There are other problems with land gifted for Māori education that this Government should be addressing directly, and it should be releasing that information. If the Minister says that the Government is so transparent in education, then why is it so difficult for my colleague to gain any information around the sale of Māori land in the Wairarapa that was given for educational trusts?

Before I finish my time I want to raise two other issues. First of all, I want to congratulate the Northern Action Group on its success in its court ruling after it was summarily dismissed by the Local Government Commission in its attempts to have the northern part of Rodney removed from the super-city of Auckland.

I also want to put a shout out to Salisbury School, which is being strangled by this Government. Salisbury School is down to 9 students. They are the highest-need students, and this Government has decided to kill that school through silence—kill it through non-recommendation. This school is required for these students, and yet this Government will kill off this school within a year.

Dr KENNEDY GRAHAM (Green): In the first speech of today’s general debate, my colleague Russel Norman spoke of the need for a popular movement to bring climate change to the top of the international political agenda. I want to go from there to the theory of climate protection and to why there is such a need to make climate the policy issue of our time. It is 25 years since climate change was placed on the international political agenda.

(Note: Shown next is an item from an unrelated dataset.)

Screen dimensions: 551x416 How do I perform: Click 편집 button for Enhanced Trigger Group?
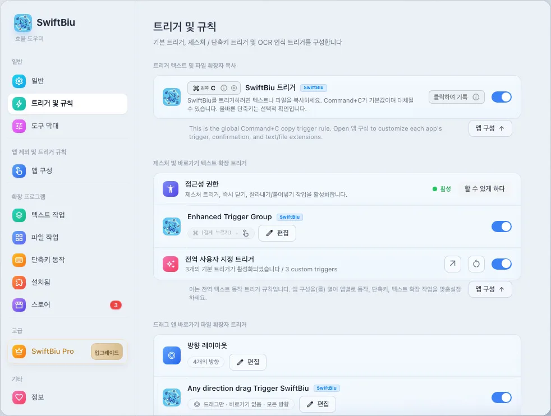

The Intergovernmental Panel on Climate Change’s first assessment report of 1990 laid the scientific basis for concern, and 1992 was the watershed year, with the Framework Convention on Climate Change and the formal objective of climate stabilisation. We are still operating within that framework, even as we negotiate the global agreement for Paris in December. Yet it cannot be said that nations have made climate change their top priority—certainly not over the first two decades of this period, and not even today. There is a tendency to see it as agenda item 11b on Cabinet’s weekly agenda, to which we shall turn our attention after the tea break.

Equally significantly, we believe the problem will be solved through simply trying harder, rather than acting differently. The result is that for the first 20 years global climate policy was vulnerable to factual denial. In the past 5 years, extreme weather events have forced us all to accept climate change as a reality. At last, the international community is facing up to the inconvenient truth that after 10 millennia of existence human society is fundamentally altering the planet’s habitable zone. We have left the Holocene era, we have entered the Anthropocene era, and we are placing ourselves and other life forms at serious risk. But what remains contentious is whether the problem can be solved through a refinement of the existing world view and economic orthodoxy or whether, to quote a famous commentary, “This changes everything.” If the problem can be solved by Establishment thinking, the line goes, there is nothing to worry about, but if it requires a qualitative change in our thinking then we had better change immediately because Nature will not wait for us to catch up with reality. That is where the debate must be focused in the remaining months before Paris.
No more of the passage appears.